The association chose this year’s design before President Trump announced construction on a larger White House ballroom for the meals, making it a coincidence. It honors the first 150 years of state dinners since President Ulysses S. Grant welcomed the king of Hawaii at the first one in December 1874.
A video that the White House released on Dec. 1 shows first lady Melania Trump silently hanging this year’s ornament on a tree as she showcases the executive mansion’s holiday decorations.
The ornament appears on two Christmas trees flanking the mantle in the White House state dining room.
Made in America
First lady Jacqueline Kennedy founded the White House Historical Association in 1961 to maintain the mansion’s state rooms. It has since expanded to operate a free, interactive People’s House museum that opened near the executive grounds last year.
The association initially raised funds through private donations and the sale of historical books.
The ornament’s popularity gradually led officials to sell White House-themed jewelry, neckties, coasters, and other gifts featuring past administrations.
The inaugural White House ornament in 1981 depicted a golden, winged angel blowing a horn in flight.
According to the association, it has sold more than 20 million Christmas ornaments, raising millions of dollars for historical preservation.
Mr. McLaurin said his group raises $15 million a year from private donations and commemorative gift sales, with roughly half that total coming from ornaments.
According to ChemArt, which has produced every White House Christmas ornament since 1981, each one takes roughly 40 hours to make in a patented 17-step ultraviolet light process.
The brass base typically features nickel and silkscreen printing with a 24-carat gold finish. Workers hand-package them into boxes.
“You see a clear progression of more intricacy, color, and sophistication as technology improves,” Hamilton Davison, ChemArt’s CEO, said in an interview.
He said this year’s design “came together pretty quickly” after historians chose the theme of state dinners, which presidents traditionally host to promote their foreign policy goals.
Historical graciousness
Reagan’s guest list included British Prime Minister Margaret Thatcher and Indian Prime Minister Indira Gandhi. He also hosted the first-ever state dinner for a Chinese president, Li Xiannian, in 1985.
“Reagan was an obvious choice because he was so gracious and hosted so many dinners that had a great impact,” Mr. Davison said. “The china made perfect sense because it’s the common element.”
ChemArt’s workshop in the town of Lincoln, a short drive northwest of Providence, Rhode Island, employs 120 full-time employees and doubles that number with seasonal workers from July to November.
Production of the White House ornament has grown from roughly 1,400 pieces in 1981 to accommodate the reordering of past models, making it ChemArt’s largest single production run.
Mr.
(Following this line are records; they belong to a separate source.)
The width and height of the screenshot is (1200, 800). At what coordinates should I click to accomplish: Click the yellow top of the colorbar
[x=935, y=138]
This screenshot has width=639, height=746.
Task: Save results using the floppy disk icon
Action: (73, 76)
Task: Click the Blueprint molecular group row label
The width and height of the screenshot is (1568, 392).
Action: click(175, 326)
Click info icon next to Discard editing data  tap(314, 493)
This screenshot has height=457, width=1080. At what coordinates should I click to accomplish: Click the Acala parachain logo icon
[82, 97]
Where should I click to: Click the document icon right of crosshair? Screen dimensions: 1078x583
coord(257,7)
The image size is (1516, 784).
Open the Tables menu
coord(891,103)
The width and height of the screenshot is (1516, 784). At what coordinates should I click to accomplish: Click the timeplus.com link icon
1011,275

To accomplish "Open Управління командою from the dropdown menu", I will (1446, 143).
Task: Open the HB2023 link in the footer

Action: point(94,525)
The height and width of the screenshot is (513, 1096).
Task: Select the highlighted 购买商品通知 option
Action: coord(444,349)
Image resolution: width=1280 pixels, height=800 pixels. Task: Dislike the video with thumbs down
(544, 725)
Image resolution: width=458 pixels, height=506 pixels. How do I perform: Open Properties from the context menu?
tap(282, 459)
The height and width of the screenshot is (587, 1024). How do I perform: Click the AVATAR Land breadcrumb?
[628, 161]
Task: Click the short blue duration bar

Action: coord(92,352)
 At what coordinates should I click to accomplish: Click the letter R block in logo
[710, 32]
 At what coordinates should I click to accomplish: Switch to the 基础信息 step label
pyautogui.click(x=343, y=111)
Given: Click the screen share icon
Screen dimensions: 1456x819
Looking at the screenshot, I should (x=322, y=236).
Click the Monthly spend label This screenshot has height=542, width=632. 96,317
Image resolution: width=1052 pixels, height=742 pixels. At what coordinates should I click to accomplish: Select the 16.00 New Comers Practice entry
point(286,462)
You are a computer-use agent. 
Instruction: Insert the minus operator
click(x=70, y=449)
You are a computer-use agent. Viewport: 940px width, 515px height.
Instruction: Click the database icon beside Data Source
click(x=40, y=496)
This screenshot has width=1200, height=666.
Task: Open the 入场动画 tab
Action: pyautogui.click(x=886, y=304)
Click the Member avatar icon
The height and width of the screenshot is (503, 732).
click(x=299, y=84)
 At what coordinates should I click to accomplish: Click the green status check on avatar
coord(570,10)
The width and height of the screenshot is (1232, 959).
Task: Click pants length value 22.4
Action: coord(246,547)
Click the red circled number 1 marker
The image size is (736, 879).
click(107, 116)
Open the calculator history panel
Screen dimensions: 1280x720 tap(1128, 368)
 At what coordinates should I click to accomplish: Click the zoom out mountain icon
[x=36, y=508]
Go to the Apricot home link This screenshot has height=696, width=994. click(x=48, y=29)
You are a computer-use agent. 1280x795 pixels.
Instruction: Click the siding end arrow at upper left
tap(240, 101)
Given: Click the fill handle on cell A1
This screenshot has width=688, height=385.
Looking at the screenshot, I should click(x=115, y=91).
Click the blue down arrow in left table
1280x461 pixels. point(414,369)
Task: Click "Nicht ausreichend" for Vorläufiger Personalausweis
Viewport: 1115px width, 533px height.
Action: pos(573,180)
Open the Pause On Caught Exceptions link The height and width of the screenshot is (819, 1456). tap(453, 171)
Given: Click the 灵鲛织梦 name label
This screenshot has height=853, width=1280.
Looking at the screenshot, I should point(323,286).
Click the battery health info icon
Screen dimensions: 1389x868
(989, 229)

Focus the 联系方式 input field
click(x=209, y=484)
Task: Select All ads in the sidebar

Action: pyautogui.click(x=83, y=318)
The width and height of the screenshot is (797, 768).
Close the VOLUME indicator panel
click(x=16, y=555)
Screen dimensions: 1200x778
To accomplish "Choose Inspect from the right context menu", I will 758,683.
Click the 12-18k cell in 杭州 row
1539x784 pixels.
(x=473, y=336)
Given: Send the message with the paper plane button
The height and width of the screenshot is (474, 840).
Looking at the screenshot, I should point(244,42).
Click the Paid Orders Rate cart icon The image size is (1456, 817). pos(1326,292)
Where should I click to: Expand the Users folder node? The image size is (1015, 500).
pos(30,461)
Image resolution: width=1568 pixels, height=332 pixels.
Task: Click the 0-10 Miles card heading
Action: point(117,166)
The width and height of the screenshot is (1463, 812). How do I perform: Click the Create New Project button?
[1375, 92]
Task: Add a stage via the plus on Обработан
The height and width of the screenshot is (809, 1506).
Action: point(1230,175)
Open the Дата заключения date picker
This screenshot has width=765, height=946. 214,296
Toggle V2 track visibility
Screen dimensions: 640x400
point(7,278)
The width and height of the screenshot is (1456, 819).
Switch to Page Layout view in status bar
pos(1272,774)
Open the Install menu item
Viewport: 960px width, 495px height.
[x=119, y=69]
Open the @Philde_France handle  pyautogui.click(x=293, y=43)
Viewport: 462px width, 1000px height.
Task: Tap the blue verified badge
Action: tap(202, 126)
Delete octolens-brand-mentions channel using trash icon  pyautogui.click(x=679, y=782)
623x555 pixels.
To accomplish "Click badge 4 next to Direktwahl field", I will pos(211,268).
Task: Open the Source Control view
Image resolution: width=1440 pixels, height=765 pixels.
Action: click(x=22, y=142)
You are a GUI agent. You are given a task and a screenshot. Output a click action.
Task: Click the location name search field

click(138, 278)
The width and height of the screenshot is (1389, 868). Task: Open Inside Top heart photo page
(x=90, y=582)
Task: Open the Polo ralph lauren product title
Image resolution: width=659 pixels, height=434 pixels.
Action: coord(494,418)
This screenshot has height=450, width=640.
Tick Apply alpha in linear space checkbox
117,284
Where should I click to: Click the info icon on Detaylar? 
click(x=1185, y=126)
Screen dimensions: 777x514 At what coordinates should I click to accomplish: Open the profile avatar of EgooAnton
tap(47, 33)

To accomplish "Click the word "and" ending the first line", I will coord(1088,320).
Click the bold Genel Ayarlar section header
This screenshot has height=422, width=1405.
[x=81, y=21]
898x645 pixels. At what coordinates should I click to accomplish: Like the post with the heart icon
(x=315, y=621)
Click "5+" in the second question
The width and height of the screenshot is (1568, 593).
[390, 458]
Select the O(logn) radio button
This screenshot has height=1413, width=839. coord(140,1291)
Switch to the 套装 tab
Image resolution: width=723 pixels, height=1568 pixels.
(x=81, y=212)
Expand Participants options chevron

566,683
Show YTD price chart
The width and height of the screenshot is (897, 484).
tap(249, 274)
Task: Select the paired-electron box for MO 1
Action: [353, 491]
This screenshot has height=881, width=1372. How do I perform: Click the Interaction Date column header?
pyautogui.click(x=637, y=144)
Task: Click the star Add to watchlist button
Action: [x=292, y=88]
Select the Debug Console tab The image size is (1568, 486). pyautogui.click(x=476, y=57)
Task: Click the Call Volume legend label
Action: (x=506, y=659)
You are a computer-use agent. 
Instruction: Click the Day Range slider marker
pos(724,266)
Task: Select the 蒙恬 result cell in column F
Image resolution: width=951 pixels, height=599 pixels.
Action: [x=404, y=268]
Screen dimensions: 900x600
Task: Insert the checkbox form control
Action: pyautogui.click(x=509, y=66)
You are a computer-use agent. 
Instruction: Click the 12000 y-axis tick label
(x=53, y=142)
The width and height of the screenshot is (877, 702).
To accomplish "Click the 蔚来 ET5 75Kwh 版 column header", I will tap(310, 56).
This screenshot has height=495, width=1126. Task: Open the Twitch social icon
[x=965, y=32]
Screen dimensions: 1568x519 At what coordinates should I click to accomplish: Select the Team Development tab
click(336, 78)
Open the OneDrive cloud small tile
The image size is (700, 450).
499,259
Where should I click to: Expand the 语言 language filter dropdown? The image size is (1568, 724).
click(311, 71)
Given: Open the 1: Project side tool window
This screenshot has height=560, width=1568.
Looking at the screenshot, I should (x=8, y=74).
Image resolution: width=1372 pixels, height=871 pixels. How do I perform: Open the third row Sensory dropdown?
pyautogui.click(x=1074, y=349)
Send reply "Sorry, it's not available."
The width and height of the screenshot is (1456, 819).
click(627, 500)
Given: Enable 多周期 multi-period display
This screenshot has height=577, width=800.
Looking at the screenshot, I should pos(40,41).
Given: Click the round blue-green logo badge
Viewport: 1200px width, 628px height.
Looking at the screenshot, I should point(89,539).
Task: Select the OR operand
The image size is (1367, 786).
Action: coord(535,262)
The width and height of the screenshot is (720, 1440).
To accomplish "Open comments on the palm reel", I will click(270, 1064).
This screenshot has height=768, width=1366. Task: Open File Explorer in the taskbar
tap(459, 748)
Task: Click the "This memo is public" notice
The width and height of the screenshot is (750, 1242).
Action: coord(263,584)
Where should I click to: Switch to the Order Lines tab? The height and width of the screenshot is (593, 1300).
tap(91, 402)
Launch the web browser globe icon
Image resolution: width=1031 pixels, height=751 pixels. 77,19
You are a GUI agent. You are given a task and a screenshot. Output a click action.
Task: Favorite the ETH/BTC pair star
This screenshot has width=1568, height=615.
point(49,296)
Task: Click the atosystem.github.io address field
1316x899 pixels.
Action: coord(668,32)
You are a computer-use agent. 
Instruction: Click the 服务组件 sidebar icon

Davison said his small company has worked to offset “enormous increases” from rising labor, packaging, and gold costs. That includes upgrading technology and employing robots to automate some tasks in recent years.
“Ornaments are mostly made in China and overseas, so we’re an unusual company with some legacy benefit from Rhode Island’s jewelry manufacturing past,” Mr. Davison said. “Not a lot of people outside of this area know some of the skills we use.”
Popular past ornaments include a 2019 design honoring President Dwight Eisenhower as the first president to travel by helicopter and a 2024 nautical theme honoring President Jimmy Carter’s service in the Navy. The latter ornament appeared before Carter’s death last Dec. 29.
This year, the White House Historical Association also partnered with America 250 to release the 2026 ornament early, a historical first.
The 2026 ornament is selling for $26.95. It marks the 250th anniversary of the 1776 signing of the Declaration of Independence with a gold-framed image of the document. The reverse side features an eagle and crossed flags.
“It’s a beautiful, textured parchment,” said Mr. McLaurin, the association’s president. “We wanted to get it right.”